* [Items]

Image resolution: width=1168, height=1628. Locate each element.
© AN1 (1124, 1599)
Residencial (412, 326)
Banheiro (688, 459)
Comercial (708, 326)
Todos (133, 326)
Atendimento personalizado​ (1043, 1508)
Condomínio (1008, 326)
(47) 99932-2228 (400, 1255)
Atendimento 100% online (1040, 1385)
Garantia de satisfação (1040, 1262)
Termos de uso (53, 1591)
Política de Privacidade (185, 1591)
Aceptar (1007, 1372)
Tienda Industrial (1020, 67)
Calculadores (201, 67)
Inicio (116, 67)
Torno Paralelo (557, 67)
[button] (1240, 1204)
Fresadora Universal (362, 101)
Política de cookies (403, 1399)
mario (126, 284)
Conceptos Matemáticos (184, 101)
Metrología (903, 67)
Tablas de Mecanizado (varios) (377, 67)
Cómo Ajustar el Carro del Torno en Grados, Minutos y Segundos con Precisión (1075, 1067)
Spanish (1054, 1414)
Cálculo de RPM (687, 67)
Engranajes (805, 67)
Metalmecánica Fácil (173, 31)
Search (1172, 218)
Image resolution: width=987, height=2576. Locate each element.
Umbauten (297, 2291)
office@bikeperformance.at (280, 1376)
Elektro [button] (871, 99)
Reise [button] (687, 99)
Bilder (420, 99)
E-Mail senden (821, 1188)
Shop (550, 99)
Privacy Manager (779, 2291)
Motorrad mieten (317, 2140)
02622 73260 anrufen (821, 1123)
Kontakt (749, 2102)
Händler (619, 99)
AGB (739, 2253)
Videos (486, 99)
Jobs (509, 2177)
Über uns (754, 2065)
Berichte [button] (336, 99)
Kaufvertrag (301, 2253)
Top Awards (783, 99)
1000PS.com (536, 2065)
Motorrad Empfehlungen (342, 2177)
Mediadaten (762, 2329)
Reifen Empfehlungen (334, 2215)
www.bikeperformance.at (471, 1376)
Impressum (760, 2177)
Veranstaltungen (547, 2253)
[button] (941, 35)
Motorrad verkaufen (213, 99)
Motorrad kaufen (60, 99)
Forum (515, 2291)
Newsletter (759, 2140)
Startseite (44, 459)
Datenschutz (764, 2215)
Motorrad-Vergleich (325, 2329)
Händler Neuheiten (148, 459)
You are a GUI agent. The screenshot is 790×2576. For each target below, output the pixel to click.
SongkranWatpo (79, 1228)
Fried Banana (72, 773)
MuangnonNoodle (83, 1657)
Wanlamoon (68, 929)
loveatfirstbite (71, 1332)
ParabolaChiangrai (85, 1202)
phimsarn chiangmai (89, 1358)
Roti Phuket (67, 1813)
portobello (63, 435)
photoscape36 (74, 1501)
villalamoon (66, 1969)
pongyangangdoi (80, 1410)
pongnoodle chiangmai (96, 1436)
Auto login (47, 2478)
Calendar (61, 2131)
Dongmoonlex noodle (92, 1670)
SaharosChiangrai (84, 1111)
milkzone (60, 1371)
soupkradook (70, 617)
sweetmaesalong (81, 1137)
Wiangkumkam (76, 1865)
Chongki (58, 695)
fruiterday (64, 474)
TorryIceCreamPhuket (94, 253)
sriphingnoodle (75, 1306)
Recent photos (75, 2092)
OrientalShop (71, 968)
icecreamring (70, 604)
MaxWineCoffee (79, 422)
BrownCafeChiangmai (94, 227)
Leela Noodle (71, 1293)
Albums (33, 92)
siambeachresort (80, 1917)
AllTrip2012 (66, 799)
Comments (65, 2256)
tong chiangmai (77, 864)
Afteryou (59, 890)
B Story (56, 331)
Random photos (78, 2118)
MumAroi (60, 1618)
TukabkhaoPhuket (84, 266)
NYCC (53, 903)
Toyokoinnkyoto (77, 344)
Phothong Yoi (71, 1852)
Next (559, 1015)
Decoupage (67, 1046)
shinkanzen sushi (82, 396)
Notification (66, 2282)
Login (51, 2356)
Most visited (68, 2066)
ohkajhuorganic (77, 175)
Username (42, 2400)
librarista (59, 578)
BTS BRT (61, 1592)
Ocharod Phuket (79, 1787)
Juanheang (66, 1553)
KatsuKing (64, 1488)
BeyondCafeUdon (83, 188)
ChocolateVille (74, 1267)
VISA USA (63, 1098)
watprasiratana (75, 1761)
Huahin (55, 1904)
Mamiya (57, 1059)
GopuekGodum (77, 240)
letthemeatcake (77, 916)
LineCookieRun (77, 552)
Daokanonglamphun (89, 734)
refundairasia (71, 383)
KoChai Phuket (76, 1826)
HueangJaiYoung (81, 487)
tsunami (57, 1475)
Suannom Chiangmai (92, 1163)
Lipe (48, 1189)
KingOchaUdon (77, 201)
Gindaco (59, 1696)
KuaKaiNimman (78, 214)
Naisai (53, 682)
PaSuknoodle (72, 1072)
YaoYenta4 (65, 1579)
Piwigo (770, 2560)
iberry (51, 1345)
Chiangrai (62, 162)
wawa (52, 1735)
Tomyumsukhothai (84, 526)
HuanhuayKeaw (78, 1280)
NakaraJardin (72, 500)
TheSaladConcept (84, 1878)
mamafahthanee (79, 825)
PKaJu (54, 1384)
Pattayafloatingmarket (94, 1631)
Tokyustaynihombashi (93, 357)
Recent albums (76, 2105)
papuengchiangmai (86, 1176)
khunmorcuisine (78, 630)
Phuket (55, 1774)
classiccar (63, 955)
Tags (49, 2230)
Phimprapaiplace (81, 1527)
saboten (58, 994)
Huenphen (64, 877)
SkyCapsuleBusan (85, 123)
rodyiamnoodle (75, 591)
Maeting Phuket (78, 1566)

* [What you have to do] Rewrite all of the lines above, replacing each occurrence of "Empfehlungen" with "Ratgeber" and keeping everything else unchanged.

* [Exercise output]
Image resolution: width=1168, height=1628. Locate each element.
© AN1 (1124, 1599)
Residencial (412, 326)
Banheiro (688, 459)
Comercial (708, 326)
Todos (133, 326)
Atendimento personalizado​ (1043, 1508)
Condomínio (1008, 326)
(47) 99932-2228 (400, 1255)
Atendimento 100% online (1040, 1385)
Garantia de satisfação (1040, 1262)
Termos de uso (53, 1591)
Política de Privacidade (185, 1591)
Aceptar (1007, 1372)
Tienda Industrial (1020, 67)
Calculadores (201, 67)
Inicio (116, 67)
Torno Paralelo (557, 67)
[button] (1240, 1204)
Fresadora Universal (362, 101)
Política de cookies (403, 1399)
mario (126, 284)
Conceptos Matemáticos (184, 101)
Metrología (903, 67)
Tablas de Mecanizado (varios) (377, 67)
Cómo Ajustar el Carro del Torno en Grados, Minutos y Segundos con Precisión (1075, 1067)
Spanish (1054, 1414)
Cálculo de RPM (687, 67)
Engranajes (805, 67)
Metalmecánica Fácil (173, 31)
Search (1172, 218)
Image resolution: width=987, height=2576. Locate each element.
Umbauten (297, 2291)
office@bikeperformance.at (280, 1376)
Elektro [button] (871, 99)
Reise [button] (687, 99)
Bilder (420, 99)
E-Mail senden (821, 1188)
Shop (550, 99)
Privacy Manager (779, 2291)
Motorrad mieten (317, 2140)
02622 73260 anrufen (821, 1123)
Kontakt (749, 2102)
Händler (619, 99)
AGB (739, 2253)
Videos (486, 99)
Jobs (509, 2177)
Über uns (754, 2065)
Berichte [button] (336, 99)
Kaufvertrag (301, 2253)
Top Awards (783, 99)
1000PS.com (536, 2065)
Motorrad Ratgeber (342, 2177)
Mediadaten (762, 2329)
Reifen Ratgeber (334, 2215)
www.bikeperformance.at (471, 1376)
Impressum (760, 2177)
Veranstaltungen (547, 2253)
[button] (941, 35)
Motorrad verkaufen (213, 99)
Motorrad kaufen (60, 99)
Forum (515, 2291)
Newsletter (759, 2140)
Startseite (44, 459)
Datenschutz (764, 2215)
Motorrad-Vergleich (325, 2329)
Händler Neuheiten (148, 459)
You are a GUI agent. The screenshot is 790×2576. For each target below, output the pixel to click.
SongkranWatpo (79, 1228)
Fried Banana (72, 773)
MuangnonNoodle (83, 1657)
Wanlamoon (68, 929)
loveatfirstbite (71, 1332)
ParabolaChiangrai (85, 1202)
phimsarn chiangmai (89, 1358)
Roti Phuket (67, 1813)
portobello (63, 435)
photoscape36 (74, 1501)
villalamoon (66, 1969)
pongyangangdoi (80, 1410)
pongnoodle chiangmai (96, 1436)
Auto login (47, 2478)
Calendar (61, 2131)
Dongmoonlex noodle (92, 1670)
SaharosChiangrai (84, 1111)
milkzone (60, 1371)
soupkradook (70, 617)
sweetmaesalong (81, 1137)
Wiangkumkam (76, 1865)
Chongki (58, 695)
fruiterday (64, 474)
TorryIceCreamPhuket (94, 253)
sriphingnoodle (75, 1306)
Recent photos (75, 2092)
OrientalShop (71, 968)
icecreamring (70, 604)
MaxWineCoffee (79, 422)
BrownCafeChiangmai (94, 227)
Leela Noodle (71, 1293)
Albums (33, 92)
siambeachresort (80, 1917)
AllTrip2012 (66, 799)
Comments (65, 2256)
tong chiangmai (77, 864)
Afteryou (59, 890)
B Story (56, 331)
Random photos (78, 2118)
MumAroi (60, 1618)
TukabkhaoPhuket (84, 266)
NYCC (53, 903)
Toyokoinnkyoto (77, 344)
Phothong Yoi (71, 1852)
Next (559, 1015)
Decoupage (67, 1046)
shinkanzen sushi (82, 396)
Notification (66, 2282)
Login (51, 2356)
Most visited (68, 2066)
ohkajhuorganic (77, 175)
Username (42, 2400)
librarista (59, 578)
BTS BRT (61, 1592)
Ocharod Phuket (79, 1787)
Juanheang (66, 1553)
KatsuKing (64, 1488)
BeyondCafeUdon (83, 188)
ChocolateVille (74, 1267)
VISA USA (63, 1098)
watprasiratana (75, 1761)
Huahin (55, 1904)
Mamiya (57, 1059)
GopuekGodum (77, 240)
letthemeatcake (77, 916)
LineCookieRun (77, 552)
Daokanonglamphun (89, 734)
refundairasia (71, 383)
KoChai Phuket (76, 1826)
HueangJaiYoung (81, 487)
tsunami (57, 1475)
Suannom Chiangmai (92, 1163)
Lipe (48, 1189)
KingOchaUdon (77, 201)
Gindaco (59, 1696)
KuaKaiNimman (78, 214)
Naisai (53, 682)
PaSuknoodle (72, 1072)
YaoYenta4 (65, 1579)
Piwigo (770, 2560)
iberry (51, 1345)
Chiangrai (62, 162)
wawa (52, 1735)
Tomyumsukhothai (84, 526)
HuanhuayKeaw (78, 1280)
NakaraJardin (72, 500)
TheSaladConcept (84, 1878)
mamafahthanee (79, 825)
PKaJu (54, 1384)
Pattayafloatingmarket (94, 1631)
Tokyustaynihombashi (93, 357)
Recent albums (76, 2105)
papuengchiangmai (86, 1176)
khunmorcuisine (78, 630)
Phuket (55, 1774)
classiccar (63, 955)
Tags (49, 2230)
Phimprapaiplace (81, 1527)
saboten (58, 994)
Huenphen (64, 877)
SkyCapsuleBusan (85, 123)
rodyiamnoodle (75, 591)
Maeting Phuket (78, 1566)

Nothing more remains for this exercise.